REQUIREMENTS - Rewrite the records from the line containing "Where should I click to: Click the 是（放弃或不涉及）value?" through the line containing "click(48, 607)", inclusive, with "trash bin" changed to "recycle bin" and everything else left as it is.

(Word and element location records)
## begin

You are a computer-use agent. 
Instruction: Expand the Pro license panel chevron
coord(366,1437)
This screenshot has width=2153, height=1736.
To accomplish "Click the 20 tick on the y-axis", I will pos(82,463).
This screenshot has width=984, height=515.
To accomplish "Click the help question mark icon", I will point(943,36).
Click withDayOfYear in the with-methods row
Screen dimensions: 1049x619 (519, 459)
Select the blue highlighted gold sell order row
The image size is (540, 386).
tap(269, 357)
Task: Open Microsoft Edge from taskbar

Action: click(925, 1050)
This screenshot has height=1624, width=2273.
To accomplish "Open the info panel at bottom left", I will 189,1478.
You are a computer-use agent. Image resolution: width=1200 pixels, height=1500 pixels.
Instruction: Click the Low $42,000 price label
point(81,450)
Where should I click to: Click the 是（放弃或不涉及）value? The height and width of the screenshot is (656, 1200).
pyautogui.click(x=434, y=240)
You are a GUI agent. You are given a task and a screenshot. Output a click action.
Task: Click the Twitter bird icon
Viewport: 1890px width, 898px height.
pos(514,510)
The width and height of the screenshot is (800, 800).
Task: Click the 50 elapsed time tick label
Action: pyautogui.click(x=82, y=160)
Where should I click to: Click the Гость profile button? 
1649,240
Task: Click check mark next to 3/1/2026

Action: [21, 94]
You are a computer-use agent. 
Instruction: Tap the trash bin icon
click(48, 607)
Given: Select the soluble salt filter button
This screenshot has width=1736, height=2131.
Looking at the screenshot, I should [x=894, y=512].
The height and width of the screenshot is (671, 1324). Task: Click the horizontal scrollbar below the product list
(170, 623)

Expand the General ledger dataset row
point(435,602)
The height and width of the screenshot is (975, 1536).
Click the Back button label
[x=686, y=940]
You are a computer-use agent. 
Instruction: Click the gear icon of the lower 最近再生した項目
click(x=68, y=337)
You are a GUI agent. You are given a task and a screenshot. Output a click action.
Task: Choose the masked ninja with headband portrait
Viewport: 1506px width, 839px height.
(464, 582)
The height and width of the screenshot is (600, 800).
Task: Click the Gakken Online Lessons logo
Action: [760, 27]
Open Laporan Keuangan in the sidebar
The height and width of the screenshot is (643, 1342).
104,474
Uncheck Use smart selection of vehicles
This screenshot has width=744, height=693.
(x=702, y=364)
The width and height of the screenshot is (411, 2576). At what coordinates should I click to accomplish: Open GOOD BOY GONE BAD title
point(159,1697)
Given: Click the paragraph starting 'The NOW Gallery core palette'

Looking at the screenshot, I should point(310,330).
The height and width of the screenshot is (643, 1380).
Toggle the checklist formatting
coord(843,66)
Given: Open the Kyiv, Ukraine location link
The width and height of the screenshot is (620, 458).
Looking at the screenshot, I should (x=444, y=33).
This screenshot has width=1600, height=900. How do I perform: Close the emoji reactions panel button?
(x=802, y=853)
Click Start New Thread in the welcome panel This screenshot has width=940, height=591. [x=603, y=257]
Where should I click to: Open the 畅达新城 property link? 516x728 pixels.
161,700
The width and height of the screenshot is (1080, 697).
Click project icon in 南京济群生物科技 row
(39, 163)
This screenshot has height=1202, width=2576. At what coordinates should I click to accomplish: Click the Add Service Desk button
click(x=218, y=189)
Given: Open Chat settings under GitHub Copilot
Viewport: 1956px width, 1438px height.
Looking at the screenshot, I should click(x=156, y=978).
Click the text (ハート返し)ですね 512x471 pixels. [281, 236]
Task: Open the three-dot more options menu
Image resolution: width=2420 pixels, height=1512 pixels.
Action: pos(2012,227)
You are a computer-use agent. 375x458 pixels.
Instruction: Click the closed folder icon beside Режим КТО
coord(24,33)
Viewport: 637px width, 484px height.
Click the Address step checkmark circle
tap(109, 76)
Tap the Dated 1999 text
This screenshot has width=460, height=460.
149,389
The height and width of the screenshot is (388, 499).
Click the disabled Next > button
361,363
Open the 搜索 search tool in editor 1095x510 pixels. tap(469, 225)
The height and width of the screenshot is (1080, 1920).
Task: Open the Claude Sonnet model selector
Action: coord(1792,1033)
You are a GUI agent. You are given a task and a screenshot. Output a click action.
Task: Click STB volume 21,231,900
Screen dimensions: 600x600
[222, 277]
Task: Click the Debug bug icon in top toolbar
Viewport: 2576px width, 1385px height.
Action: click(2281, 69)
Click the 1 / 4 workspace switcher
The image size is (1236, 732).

## end

PROBLEM SOLUTION -
Where should I click to: Click the 是（放弃或不涉及）value? The height and width of the screenshot is (656, 1200).
pyautogui.click(x=434, y=240)
You are a GUI agent. You are given a task and a screenshot. Output a click action.
Task: Click the Twitter bird icon
Viewport: 1890px width, 898px height.
pos(514,510)
The width and height of the screenshot is (800, 800).
Task: Click the 50 elapsed time tick label
Action: pyautogui.click(x=82, y=160)
Where should I click to: Click the Гость profile button? 
1649,240
Task: Click check mark next to 3/1/2026

Action: [21, 94]
You are a computer-use agent. 
Instruction: Tap the recycle bin icon
click(48, 607)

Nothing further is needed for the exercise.